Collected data
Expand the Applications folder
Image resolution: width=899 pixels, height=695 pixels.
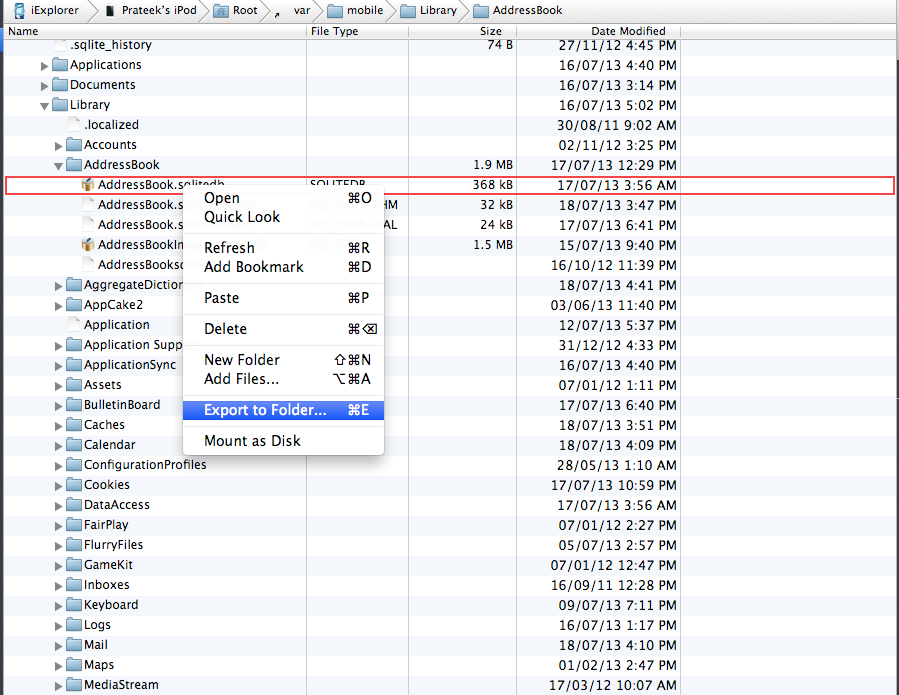[x=44, y=65]
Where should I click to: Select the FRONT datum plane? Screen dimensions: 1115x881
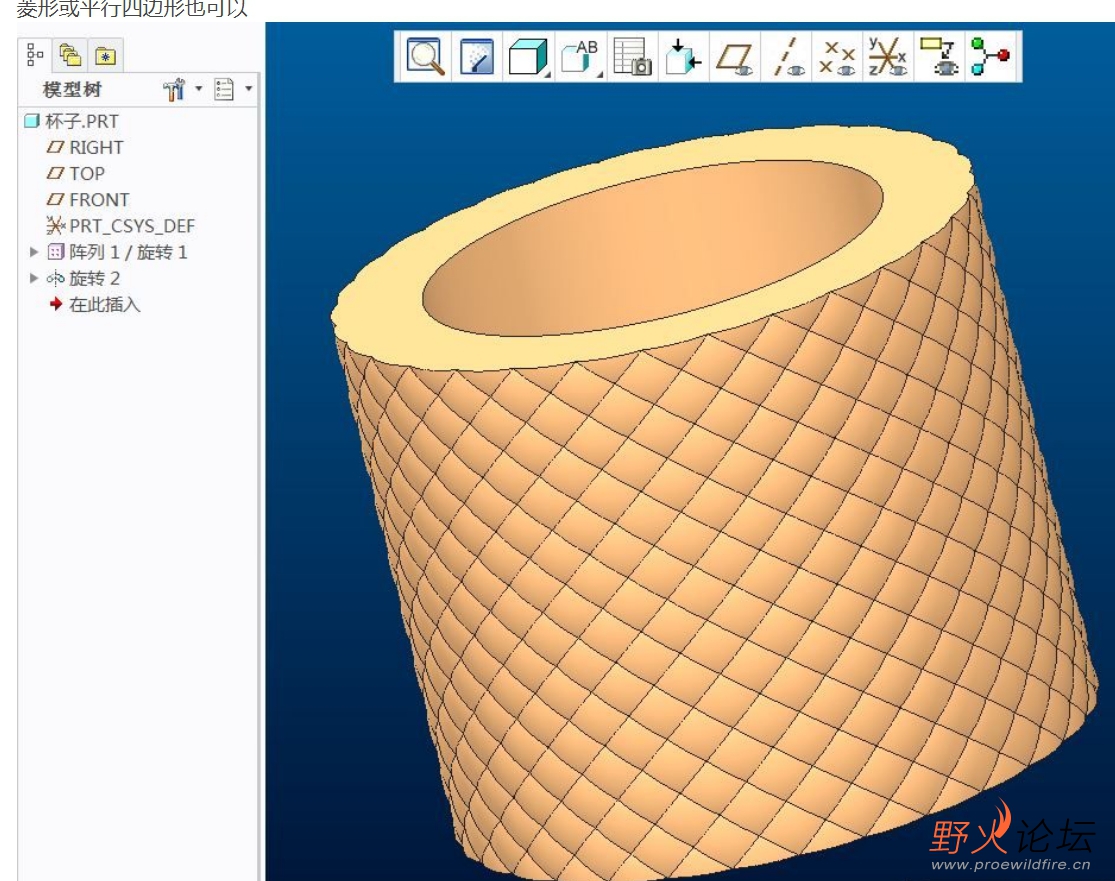(x=98, y=199)
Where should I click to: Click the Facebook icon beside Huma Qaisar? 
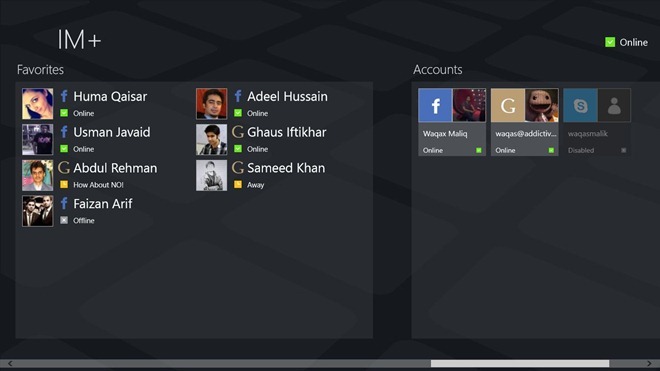click(64, 96)
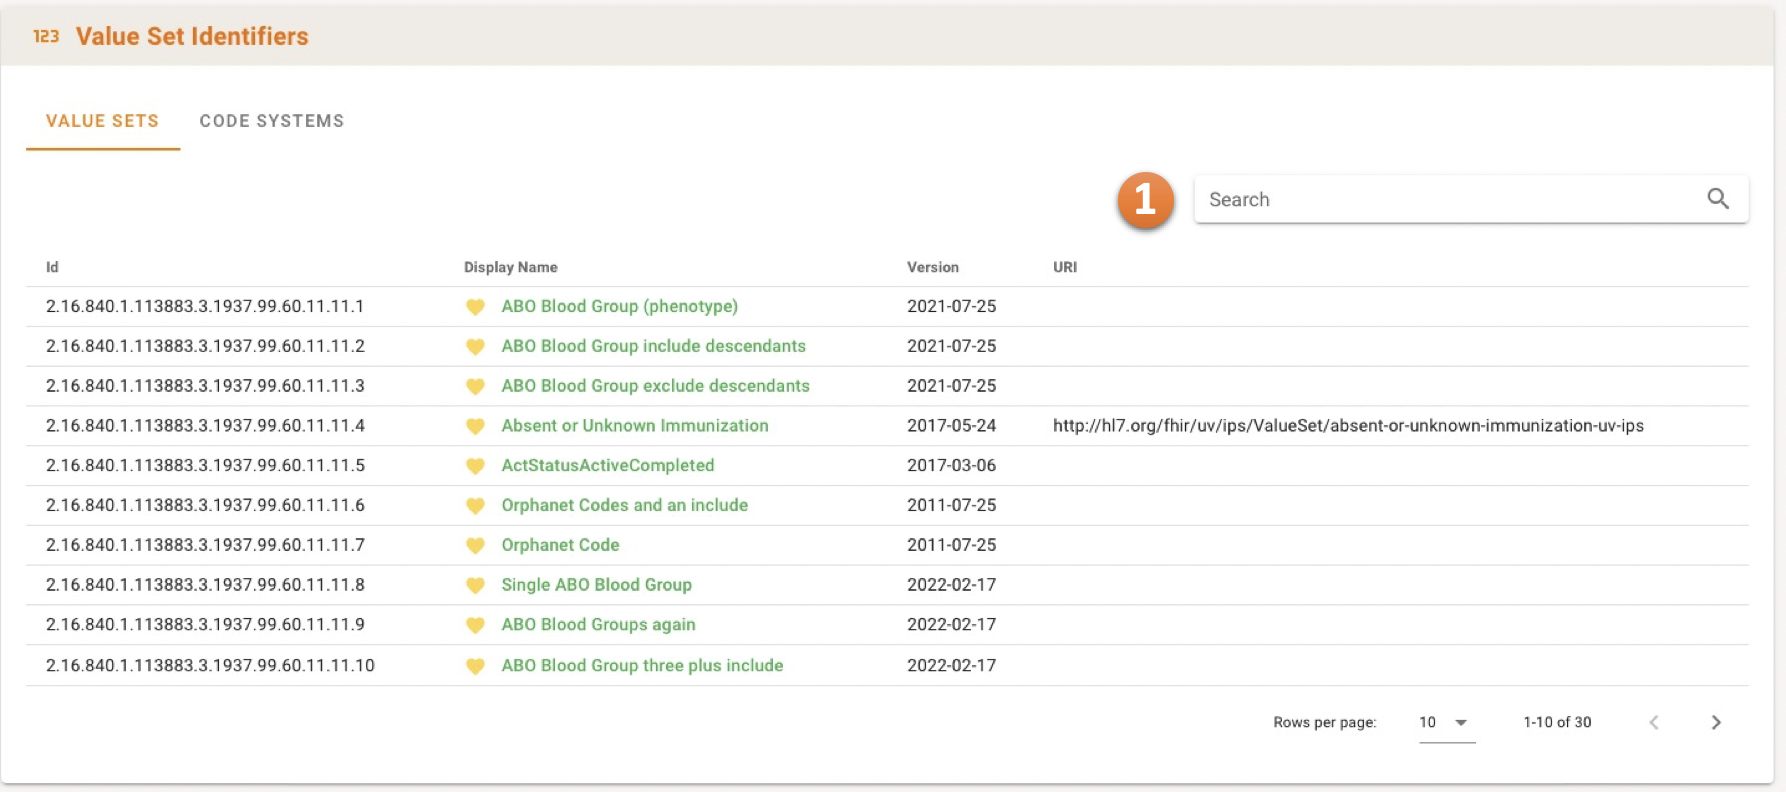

ACTION ITEM:
Copy every record exactly, without the pictures.

OUTPUT FOR THIS TASK:
Expand the Applications folder
Image resolution: width=899 pixels, height=695 pixels.
[x=44, y=65]
Where should I click to: Select the FRONT datum plane? Screen dimensions: 1115x881
(x=98, y=199)
Where should I click to: Click the Facebook icon beside Huma Qaisar? 
click(64, 96)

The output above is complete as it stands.